A verdade é que no Brasil o Estado é confundido com o Governo, a partir do mal exemplo do próprio, que se utiliza da máquina do Estado em favor de sua sobrevivência política e do bem estar de suas alianças político-partidárias. Foi assim com Sarney, quando canais de rádio e TV entraram na negociação da prorrogação do mandato presidencial; foi assim com Collor, que logo no início de seu governo foi denunciado por contratar publicidade sem licitação, favorecendo agências que haviam trabalhado para a sua campanha eleitoral; mas se esperava que fosse diferente com Fernando Henrique Cardoso, um sociólogo tão esclarecido em matéria da importância da publicidade [transparência da vida pública] para a democracia, quanto Max Weber, Hanah Arendt, Norberto Bobbio, Habermas e seu amigo Alain Touraine. Lamentavelmente, no entanto, o que se vê é o Governo Federal, lado a lado com as corporações do álcool e do tabaco, no ranking dos maiores anunciantes, tal o volume de recursos despendidos em campanhas educativas e sanitárias. Lamentavelmente, o que se vê é o próprio presidente qualificando de opositores os que fazem crítica à relação incestuosa entre Governo e agências de propaganda e alinhando-os num só chavão, aquele com que se refere às pessoas "apegadas ao passado ou avessas à inovação".

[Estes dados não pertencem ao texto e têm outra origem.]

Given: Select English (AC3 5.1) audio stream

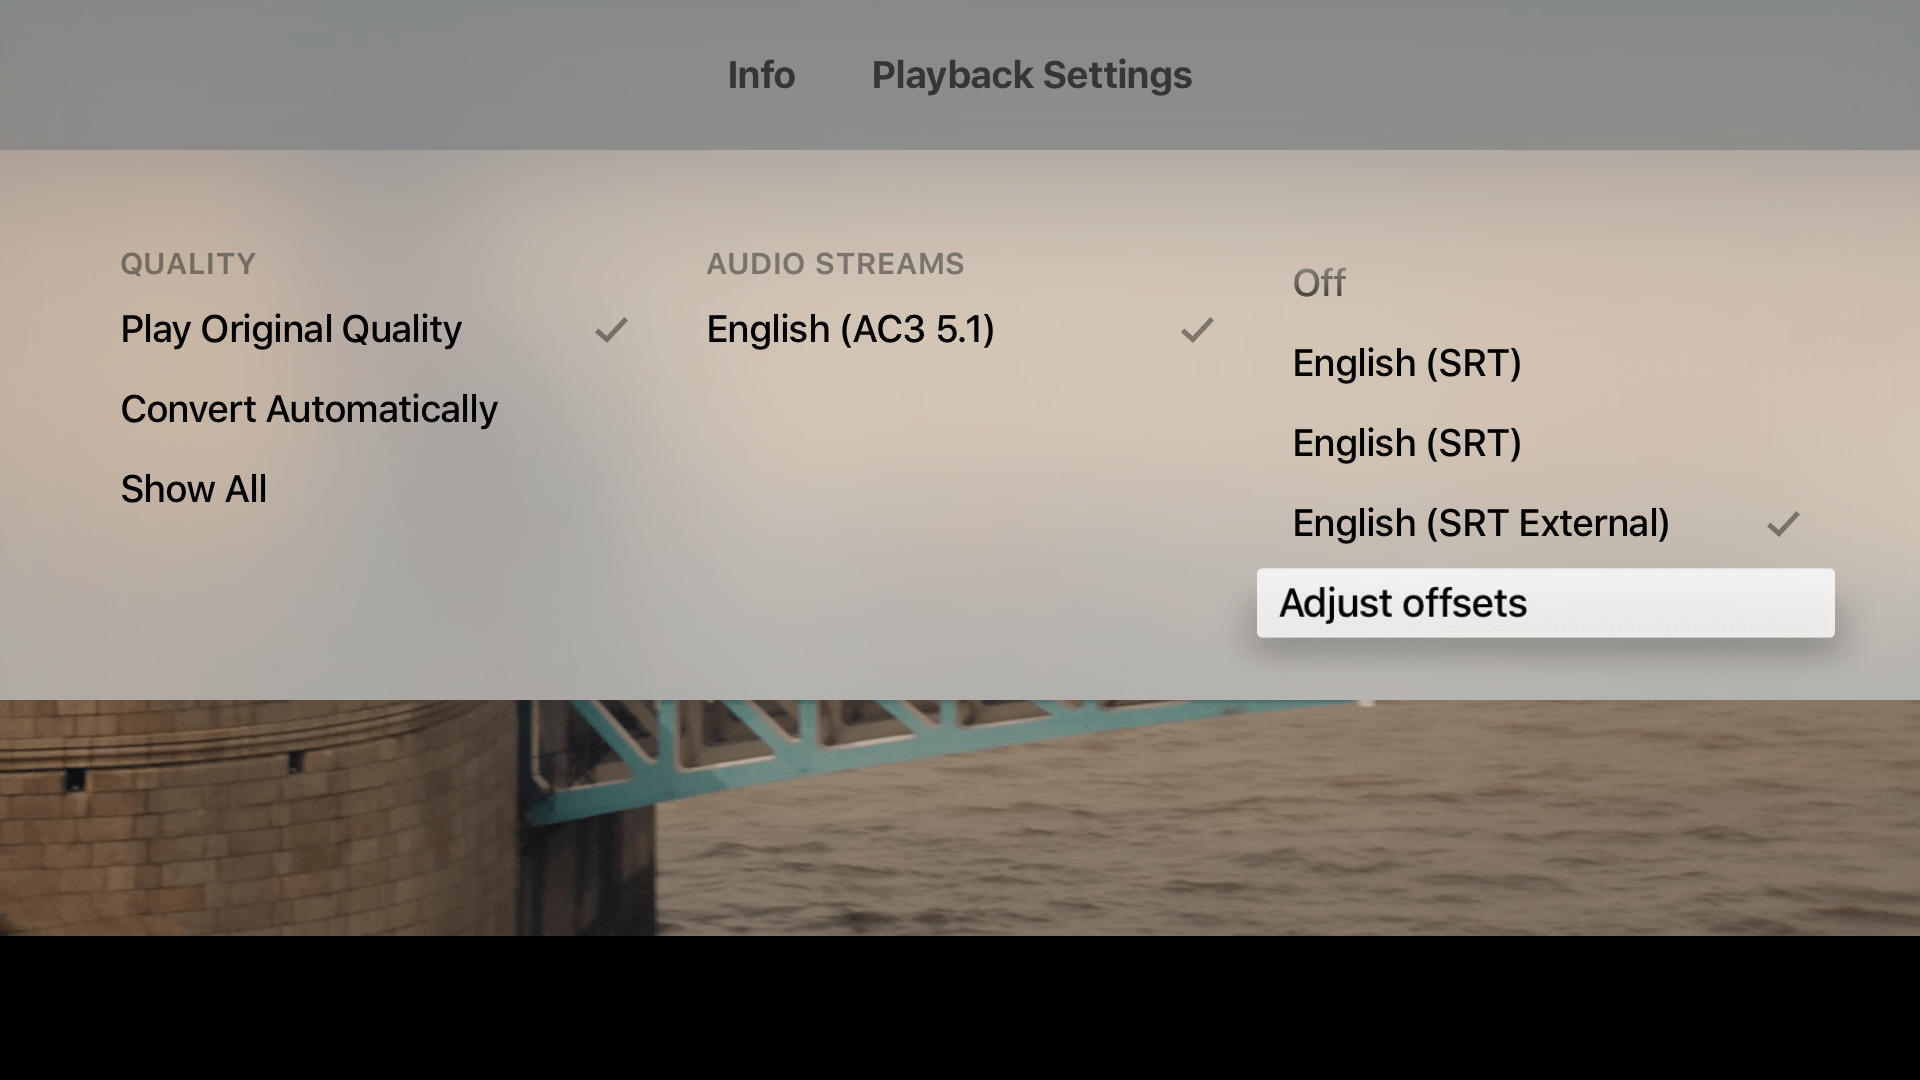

O passado diz outra coisa, que os presidentes exigiam da mídia o cumprimento de um Acordo de Cavalheiros que remonta ao final do governo Costa e Silva, quando ficou acertado que as emissoras de rádio e televisão destinariam dez minutos diários de sua programação à publicidade institucional agendada pela Presidência da República. Tal acordo entrou em decadência já no governo Sarney, foi desprezado por Collor e utilizado apenas parcialmente por FHC, que obteve mídia gratuita para algumas campanhas dos ministérios da Saúde e da Educação. Os ministérios militares também nunca tiveram de pagar pelas suas convocações.

Havia no passado uma dualidade em matéria de "publicidade governamental", uma divisão entre "mídia gratuita" e "mídia paga". Chega-se agora ao primado do tudo pago, porém com descontos variados, de acordo com as categorias "publicidade de utilidade pública"; "publicidade legal"; "publicidade institucional"; e "publicidade mercadológica". O questionamento permanece. Com exceção da quarta, referente a estatais que atuam no mercado, qual a justificativa para que o Estado pague por veicular apelos, que em nada podem se confundir com propaganda ou promoção pessoal dos governantes? É paradoxal que o cidadão pague, via impostos, para ser informado, através de espaços que, apesar de concedidos pelo Estado, não são públicos. E esta é mais uma questão.

A Constituição Federal preconiza (Art. 223, caput) que compete ao Poder Executivo observar, no que se refere à radiodifusão (rádio e TV) a complementaridade entre os sistemas privado, público e estatal. Mais uma vez, o público ficou em desvantagem, ou melhor, não saiu do papel. O estatal, por sua vez, não deslancha, porque ele não tem merecido do Estado o mesmo carinho com que trata o segmento privado (concessionário). Quanto à mídia comunitária (estima-se, cerca de 10 mil rádios) esta, então, é criminalizada, tratada como clandestina ou pirata pelo Poder Público, embora não poucas repartições públicas se valham, gratuitamente, dessa rede para veiculação de spots e jingles sanitários. O Brasil precisa, em síntese, de uma Política Pública de Comunicação Social. Mas, logo se vê, esta é uma pauta para o próximo presidente, desde que ele não chegue ao poder tão amarrado pelos seus compromissos de campanha aos marqueteiros e aos magnatas da mídia que só enxergam o Estado como um rico anunciante.

(*) Jornalista e professor da Universidade de Brasília, é autor da pesquisa "Estado, Publicidade e Sociedade" e doutor em Sociologia (UnB/Universidade Nova de Lisboa).